» **Activity**
Find all lines in the records that include the word "panel", and copy them out.

(Excerpts from a dataset)
= = =
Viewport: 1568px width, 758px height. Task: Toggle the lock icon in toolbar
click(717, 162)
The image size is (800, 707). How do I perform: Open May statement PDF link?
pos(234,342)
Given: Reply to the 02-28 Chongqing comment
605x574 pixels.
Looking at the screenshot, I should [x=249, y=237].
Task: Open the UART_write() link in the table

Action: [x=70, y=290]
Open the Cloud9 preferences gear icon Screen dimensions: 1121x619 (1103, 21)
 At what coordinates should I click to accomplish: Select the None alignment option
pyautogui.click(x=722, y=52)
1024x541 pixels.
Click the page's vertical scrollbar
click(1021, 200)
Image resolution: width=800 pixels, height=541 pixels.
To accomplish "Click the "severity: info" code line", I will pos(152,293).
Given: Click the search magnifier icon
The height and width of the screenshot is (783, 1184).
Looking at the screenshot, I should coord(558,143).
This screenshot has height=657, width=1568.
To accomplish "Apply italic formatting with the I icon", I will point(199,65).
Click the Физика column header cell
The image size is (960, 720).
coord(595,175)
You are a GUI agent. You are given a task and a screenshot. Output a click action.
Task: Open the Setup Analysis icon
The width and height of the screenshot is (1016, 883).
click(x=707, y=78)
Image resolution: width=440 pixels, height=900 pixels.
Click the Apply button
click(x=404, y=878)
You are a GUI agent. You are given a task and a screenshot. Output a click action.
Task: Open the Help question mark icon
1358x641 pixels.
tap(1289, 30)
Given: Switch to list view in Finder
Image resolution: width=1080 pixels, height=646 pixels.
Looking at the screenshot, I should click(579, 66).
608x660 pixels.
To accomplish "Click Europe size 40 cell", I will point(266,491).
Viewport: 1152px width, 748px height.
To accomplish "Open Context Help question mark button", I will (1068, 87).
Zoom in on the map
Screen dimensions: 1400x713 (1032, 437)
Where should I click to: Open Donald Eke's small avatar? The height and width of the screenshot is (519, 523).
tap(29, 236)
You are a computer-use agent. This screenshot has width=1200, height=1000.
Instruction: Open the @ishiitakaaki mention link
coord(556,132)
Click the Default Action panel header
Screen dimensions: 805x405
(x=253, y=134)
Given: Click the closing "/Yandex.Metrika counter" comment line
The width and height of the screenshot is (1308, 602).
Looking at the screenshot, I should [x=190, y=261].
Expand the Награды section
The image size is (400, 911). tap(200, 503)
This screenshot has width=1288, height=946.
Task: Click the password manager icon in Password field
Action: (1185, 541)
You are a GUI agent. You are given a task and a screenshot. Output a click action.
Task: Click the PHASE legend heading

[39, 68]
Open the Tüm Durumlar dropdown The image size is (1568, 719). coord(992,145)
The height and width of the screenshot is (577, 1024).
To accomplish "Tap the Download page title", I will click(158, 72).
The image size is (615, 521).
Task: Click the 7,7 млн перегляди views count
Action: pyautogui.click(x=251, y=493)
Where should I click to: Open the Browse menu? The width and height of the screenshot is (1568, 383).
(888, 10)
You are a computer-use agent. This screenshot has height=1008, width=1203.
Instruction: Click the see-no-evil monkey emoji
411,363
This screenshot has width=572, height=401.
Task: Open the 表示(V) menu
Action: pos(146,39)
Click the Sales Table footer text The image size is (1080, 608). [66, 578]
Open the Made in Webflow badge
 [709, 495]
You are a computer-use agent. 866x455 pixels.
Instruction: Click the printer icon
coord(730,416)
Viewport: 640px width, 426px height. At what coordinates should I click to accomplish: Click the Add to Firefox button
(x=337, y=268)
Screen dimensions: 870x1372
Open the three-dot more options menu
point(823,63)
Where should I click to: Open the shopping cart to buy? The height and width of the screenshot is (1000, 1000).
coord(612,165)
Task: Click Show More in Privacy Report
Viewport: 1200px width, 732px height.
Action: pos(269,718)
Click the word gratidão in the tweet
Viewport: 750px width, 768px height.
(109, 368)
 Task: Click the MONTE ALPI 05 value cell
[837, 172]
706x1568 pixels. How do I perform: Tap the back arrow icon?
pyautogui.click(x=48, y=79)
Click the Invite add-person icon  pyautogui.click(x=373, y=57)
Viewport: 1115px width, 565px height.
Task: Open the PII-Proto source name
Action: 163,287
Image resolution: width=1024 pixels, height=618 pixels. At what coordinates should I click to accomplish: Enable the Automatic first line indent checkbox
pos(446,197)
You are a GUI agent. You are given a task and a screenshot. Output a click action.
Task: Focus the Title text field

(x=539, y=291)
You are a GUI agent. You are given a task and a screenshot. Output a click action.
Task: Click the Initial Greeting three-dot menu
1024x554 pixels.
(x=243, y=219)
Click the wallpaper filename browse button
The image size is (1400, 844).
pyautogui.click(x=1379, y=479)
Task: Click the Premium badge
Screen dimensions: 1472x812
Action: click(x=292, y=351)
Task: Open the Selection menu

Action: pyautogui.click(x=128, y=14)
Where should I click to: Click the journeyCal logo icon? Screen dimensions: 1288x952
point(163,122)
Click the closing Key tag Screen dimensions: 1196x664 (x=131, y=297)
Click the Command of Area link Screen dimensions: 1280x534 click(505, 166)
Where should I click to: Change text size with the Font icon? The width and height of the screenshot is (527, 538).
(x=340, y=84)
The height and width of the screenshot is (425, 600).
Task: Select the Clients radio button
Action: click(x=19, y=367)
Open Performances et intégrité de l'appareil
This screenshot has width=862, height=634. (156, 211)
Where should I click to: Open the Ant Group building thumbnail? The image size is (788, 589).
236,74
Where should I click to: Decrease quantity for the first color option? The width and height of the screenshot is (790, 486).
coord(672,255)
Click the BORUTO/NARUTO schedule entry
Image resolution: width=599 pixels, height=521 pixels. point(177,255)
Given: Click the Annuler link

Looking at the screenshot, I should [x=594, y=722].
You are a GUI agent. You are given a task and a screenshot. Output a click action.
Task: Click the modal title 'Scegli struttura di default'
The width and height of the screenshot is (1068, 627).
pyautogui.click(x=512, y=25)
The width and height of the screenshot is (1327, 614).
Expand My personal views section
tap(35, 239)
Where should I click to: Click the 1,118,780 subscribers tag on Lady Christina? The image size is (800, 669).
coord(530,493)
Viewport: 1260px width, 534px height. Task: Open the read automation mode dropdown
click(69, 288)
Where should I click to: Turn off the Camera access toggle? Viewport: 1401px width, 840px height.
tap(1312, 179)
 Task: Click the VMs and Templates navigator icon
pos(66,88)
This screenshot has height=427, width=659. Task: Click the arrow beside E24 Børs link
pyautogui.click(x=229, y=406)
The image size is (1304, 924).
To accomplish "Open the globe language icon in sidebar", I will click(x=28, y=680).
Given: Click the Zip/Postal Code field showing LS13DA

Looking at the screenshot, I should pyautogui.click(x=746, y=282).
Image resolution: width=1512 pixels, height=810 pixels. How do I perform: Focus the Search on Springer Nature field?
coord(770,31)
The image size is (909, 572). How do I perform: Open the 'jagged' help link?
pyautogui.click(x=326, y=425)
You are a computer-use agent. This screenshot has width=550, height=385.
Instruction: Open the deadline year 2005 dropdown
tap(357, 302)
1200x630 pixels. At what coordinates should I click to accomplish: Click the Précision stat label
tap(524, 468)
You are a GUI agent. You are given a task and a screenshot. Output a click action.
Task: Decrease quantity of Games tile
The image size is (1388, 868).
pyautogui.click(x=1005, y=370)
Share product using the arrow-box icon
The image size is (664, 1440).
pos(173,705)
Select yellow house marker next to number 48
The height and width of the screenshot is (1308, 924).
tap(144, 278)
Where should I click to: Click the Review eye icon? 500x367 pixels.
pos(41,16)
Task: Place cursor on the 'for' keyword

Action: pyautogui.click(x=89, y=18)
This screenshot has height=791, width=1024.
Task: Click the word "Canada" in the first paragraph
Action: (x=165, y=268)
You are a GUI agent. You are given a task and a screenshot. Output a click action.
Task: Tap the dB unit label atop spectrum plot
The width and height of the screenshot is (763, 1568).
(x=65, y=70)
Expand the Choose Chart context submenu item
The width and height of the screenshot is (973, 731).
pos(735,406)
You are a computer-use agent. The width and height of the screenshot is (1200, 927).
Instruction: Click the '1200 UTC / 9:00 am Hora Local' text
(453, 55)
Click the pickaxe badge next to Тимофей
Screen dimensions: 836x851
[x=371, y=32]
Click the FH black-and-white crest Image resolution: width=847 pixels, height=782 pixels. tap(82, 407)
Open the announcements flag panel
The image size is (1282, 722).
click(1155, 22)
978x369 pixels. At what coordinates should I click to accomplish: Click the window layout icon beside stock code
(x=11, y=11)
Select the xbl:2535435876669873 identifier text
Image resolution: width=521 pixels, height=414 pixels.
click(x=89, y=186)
= = =
» **Expected answer**
Click the Default Action panel header
Open the announcements flag panel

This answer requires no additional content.